Manitoba

Rural Manitoba health authority to temporarily dial back advanced care paramedic role, starting Saturday

Effective Saturday, advanced care paramedics in a rural Manitoba health region will no longer be allowed to offer certain procedures because of a shift to intermediate-care practice, in a move the province and the Interlake-Eastern Regional Health Authority say is temporary.

Move means 7 advanced care paramedics won't be allowed to offer certain types of care

Starting Saturday, advanced care paramedics in the Interlake-Eastern Regional Healthy Authority won't be allowed to deliver select procedures they had previously provided, because of a change to their scope of practice within the region. (Darren Bernhardt/CBC)

Effective Saturday, advanced care paramedics in a rural Manitoba health region will no longer be allowed to offer certain procedures because of a shift to intermediate-care practice, in a move the province and the Interlake-Eastern Regional Health Authority say is temporary.

But the union and professional association representing paramedics call it a step backward.

"This is just going to exacerbate the lack of care in rural Manitoba," said Michelle Gawronsky, president of the Manitoba Government and General Employees' Union, which represents 1,100 paramedics in the province, including those in the Interlake-Eastern Regional Health Authority.

Advanced care paramedics in the health authority will no longer be able to practise in that capacity starting Sept. 1, said CEO Ron Van Denakker in an emailed statement Friday.

Instead, the seven people will practise as intermediate care paramedics, meaning they won't be allowed to offer some procedures they had previously delivered, despite having training and a national licence to do so.

Licensed advanced care paramedics can provide certain airway treatments and pediatric cardiac procedures, as well as delivering certain medications, Gawronsky said. 

No other EMS personnel in the region will be able to provide those services.

The compensation for the paramedics won't change.

The Interlake-Eastern Regional Health Authority had been the only rural health region that allowed advanced care paramedics to practise as such, said Eric Glass, administrative director for the Paramedic Association of Manitoba.

Winnipeg's Fire Paramedic Service includes a blend of advanced, intermediate and primary care providers.

Van Denakker said the move is intended "to ensure our seven [advance care paramedics] are receiving the support and integration they need to effectively practise to their full scope of practice."

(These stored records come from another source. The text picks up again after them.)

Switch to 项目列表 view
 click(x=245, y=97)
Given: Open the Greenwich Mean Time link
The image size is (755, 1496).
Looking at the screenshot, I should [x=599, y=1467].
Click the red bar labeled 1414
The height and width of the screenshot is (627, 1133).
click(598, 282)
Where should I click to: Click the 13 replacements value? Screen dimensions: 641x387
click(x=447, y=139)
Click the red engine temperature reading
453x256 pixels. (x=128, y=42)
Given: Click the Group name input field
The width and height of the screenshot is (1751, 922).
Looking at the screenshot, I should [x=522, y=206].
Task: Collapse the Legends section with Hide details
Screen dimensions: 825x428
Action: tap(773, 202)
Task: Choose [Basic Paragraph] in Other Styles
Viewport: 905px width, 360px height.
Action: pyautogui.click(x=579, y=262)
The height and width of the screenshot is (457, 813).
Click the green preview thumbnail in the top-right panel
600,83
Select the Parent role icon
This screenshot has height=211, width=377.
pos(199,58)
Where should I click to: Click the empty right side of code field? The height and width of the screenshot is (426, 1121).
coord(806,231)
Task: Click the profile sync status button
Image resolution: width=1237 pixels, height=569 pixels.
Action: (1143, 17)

"Interlake-Eastern RHA residents can remain confident in the abilities of the paramedics who respond to their calls in an emergency," he said in the statement.

A spokesperson for the health authority said the shift is temporary, but the timeline to switch back has not been determined.

Rural care already compromised: Gawronsky

Glass said the move was a surprise and a disappointment for his organization, which has advocated for the expansion of advanced care paramedics across rural regions for years.

"It will undoubtedly bring with it the possibility of minimizing some patient care," he said.

"Some of those advanced procedures that advanced care paramedics could perform and [intermediate care paramedics] can't will obviously not be available now."

Advanced care paramedics are nationally licensed and have to complete an additional year of full-time education in an accredited program, Glass said, which allows them to provide a more advanced level of care.

Gawronsky said rural health-care providers already face challenges, including long ambulance transport times, limited emergency room hours and an overall shortage of doctors and paramedics.

A spokesperson for the province said the move won't compromise care, adding intermediate care paramedics in other rural health regions are already providing good care to patients in their areas.

"Our government is focused on ensuring safe patient care and appropriate access and availability of services across rural and northern Manitoba," he wrote in an email.

"Recruitment efforts in IERHA have been successful, with 22 new doctors joining the region in 2017 and more starting this year. While there remain areas for improvement, this has made a significant dent in the region's vacancy rate, particularly in emergency departments."

Recruitment, retention concerns

Gawronsky and Glass both raised concerns about what the shift will do to recruitment and retention of paramedics in the region.

"When a decision like this is made, inevitably it's going to become more difficult to attract [advance care paramedics] and sustain those people once they have licensed and begin to practise," Glass said.

"If they're not going to be able to practise as ACPs in Manitoba, they may go elsewhere for work."

Paramedicine is evolving in Manitoba, he said, including recent steps to form a self-regulated college and the implementation of an advanced care program at Red River College in the past few years.

"These [advanced care paramedics], they have been formally educated through an accredited education program. They've received thousands of hours of education," he said.

"It's frustrating to see them not allowed to be able to practise at that level. It's frustrating to see this province move towards the inclusion of advanced care paramedics in terms of investing in education and now not utilising them."